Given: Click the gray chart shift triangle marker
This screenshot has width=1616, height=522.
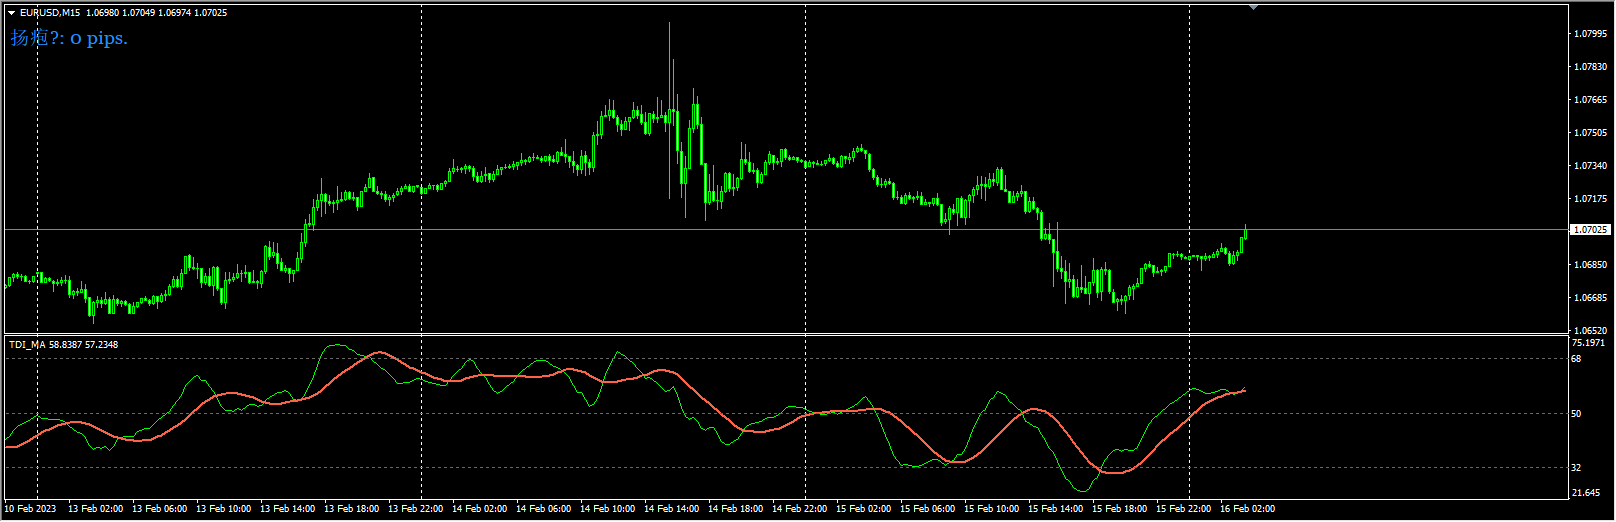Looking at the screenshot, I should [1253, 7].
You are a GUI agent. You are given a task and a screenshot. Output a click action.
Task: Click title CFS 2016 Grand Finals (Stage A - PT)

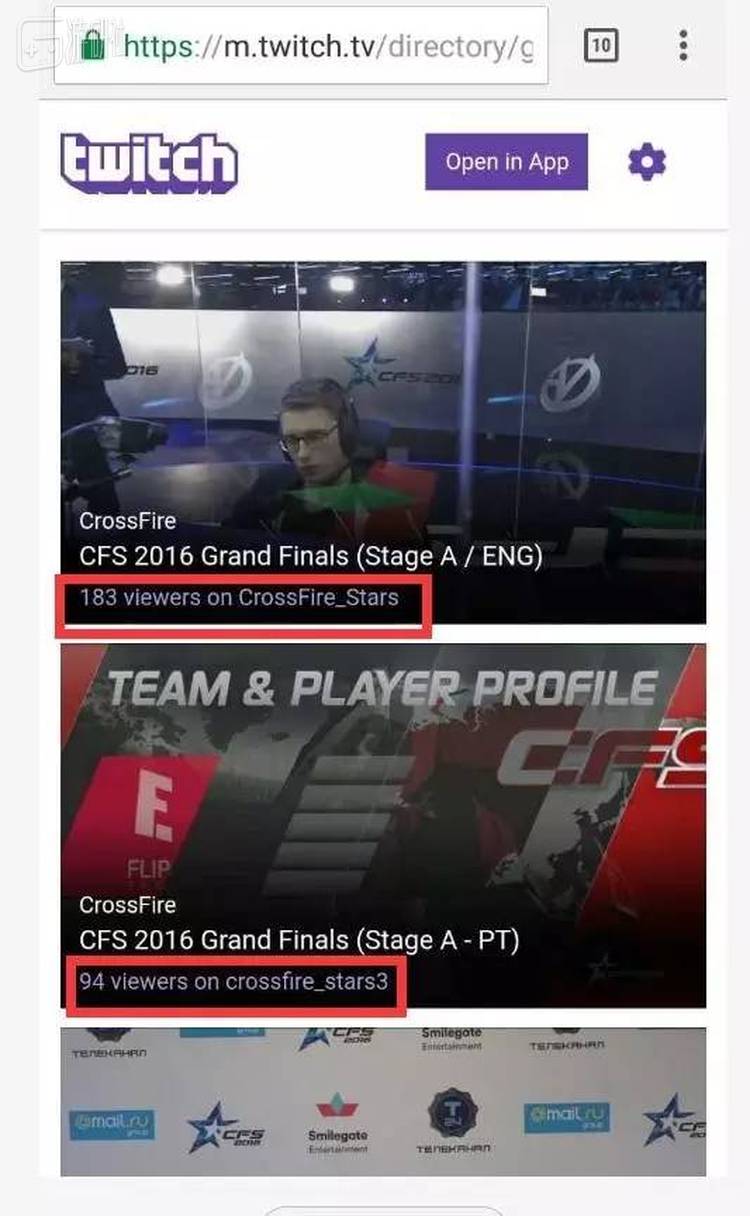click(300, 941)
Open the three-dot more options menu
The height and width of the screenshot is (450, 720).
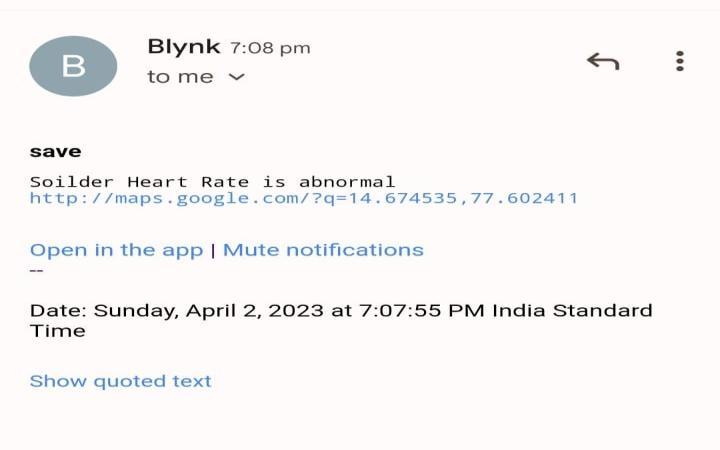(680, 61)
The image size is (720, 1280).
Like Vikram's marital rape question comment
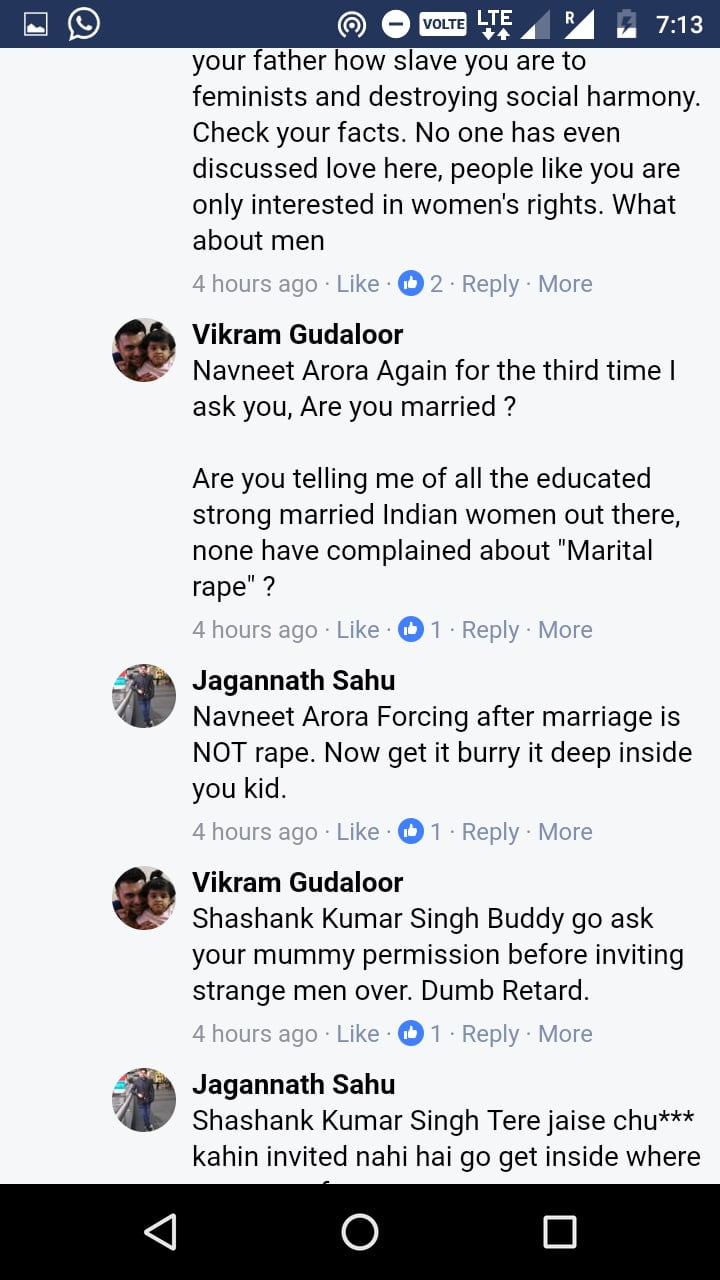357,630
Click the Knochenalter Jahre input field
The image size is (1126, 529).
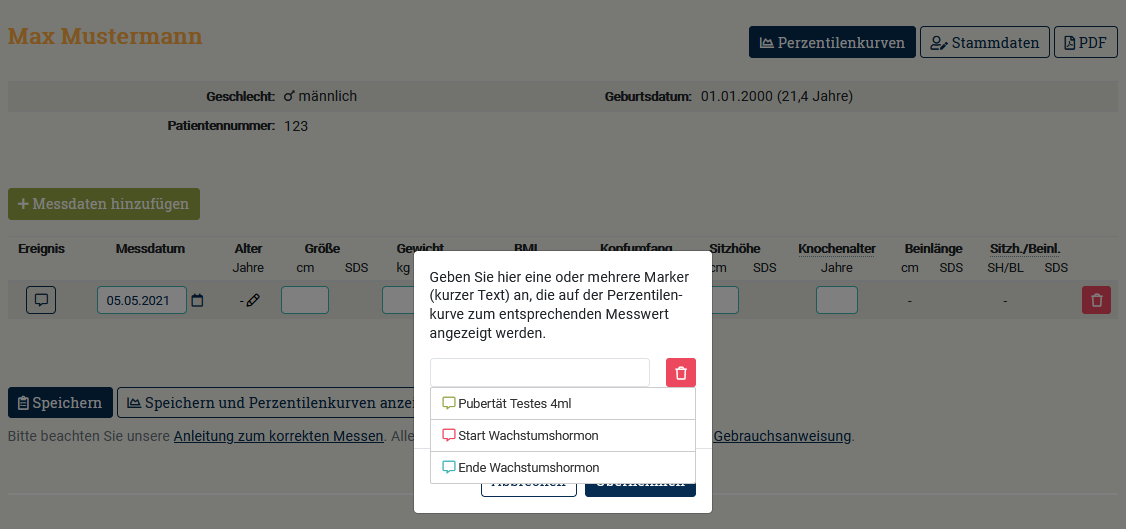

[ASSIGNMENT] Pick out all lines from the data above in which the word "image" appears.

[EXPECTED ANSWER]
The image size is (720, 1280).
The image size is (1126, 529).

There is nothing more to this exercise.